Seattle-based Starbucks doesn’t support unionization, saying it already provides industry-leading benefits and can run the company more effectively when it works directly with employees.
The process has been contentious. Regional officers for the National Labor Relations Board have filed 79 complaints against the company for various issues, including failure to bargain, according to a board spokesperson. Starbucks, meanwhile, has filed 102 unfair labor practice charges against the union, Starbucks Workers United.
In a statement, Sanders said he was taking the rare step of voting to subpoena because Schultz hasn’t responded to repeated requests to meet and provide documents to the committee. Sanders wants to question Schultz about reports that it has fired more than a dozen pro-union workers, among other things.

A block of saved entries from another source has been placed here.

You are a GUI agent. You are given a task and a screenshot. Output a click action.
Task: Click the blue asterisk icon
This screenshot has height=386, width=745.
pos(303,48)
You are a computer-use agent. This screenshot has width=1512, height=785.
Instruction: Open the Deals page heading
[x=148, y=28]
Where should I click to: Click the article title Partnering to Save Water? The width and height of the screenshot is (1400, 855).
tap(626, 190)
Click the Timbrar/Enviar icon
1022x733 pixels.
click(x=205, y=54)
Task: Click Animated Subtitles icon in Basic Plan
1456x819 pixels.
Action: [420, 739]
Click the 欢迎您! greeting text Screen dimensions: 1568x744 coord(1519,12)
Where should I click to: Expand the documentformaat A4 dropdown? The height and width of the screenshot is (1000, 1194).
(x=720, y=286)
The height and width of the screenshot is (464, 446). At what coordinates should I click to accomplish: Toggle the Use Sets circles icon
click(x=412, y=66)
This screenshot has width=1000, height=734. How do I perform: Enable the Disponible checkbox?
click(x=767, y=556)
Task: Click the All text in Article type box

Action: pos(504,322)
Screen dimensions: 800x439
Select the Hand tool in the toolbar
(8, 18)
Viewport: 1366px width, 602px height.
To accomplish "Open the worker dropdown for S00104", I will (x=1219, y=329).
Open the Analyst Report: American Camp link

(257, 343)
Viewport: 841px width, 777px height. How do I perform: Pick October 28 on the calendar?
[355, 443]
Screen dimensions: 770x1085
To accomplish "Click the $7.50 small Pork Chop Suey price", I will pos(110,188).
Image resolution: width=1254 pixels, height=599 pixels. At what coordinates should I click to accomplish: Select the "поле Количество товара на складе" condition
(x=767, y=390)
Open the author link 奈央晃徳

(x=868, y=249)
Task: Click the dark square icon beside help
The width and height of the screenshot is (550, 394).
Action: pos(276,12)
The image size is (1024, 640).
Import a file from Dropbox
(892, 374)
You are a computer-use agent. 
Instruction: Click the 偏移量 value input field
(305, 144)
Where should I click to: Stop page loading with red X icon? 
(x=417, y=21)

“While Howard Schultz is a multi-billionaire who runs a very profitable multi-national corporation he must understand that he and his company are not above the law,” Sanders said.
Schultz has previously refused to appear before the committee. In a letter sent to the committee in mid-February, Starbucks noted that Schultz — a longtime Starbucks leader who came out of retirement last year to assume the interim CEO job — will be transitioning out of that role at the end of this month. Laxman Narasimhan, a former PepsiCo executive, will become Starbucks’ new CEO on April 1, but Schultz will remain on the company’s board.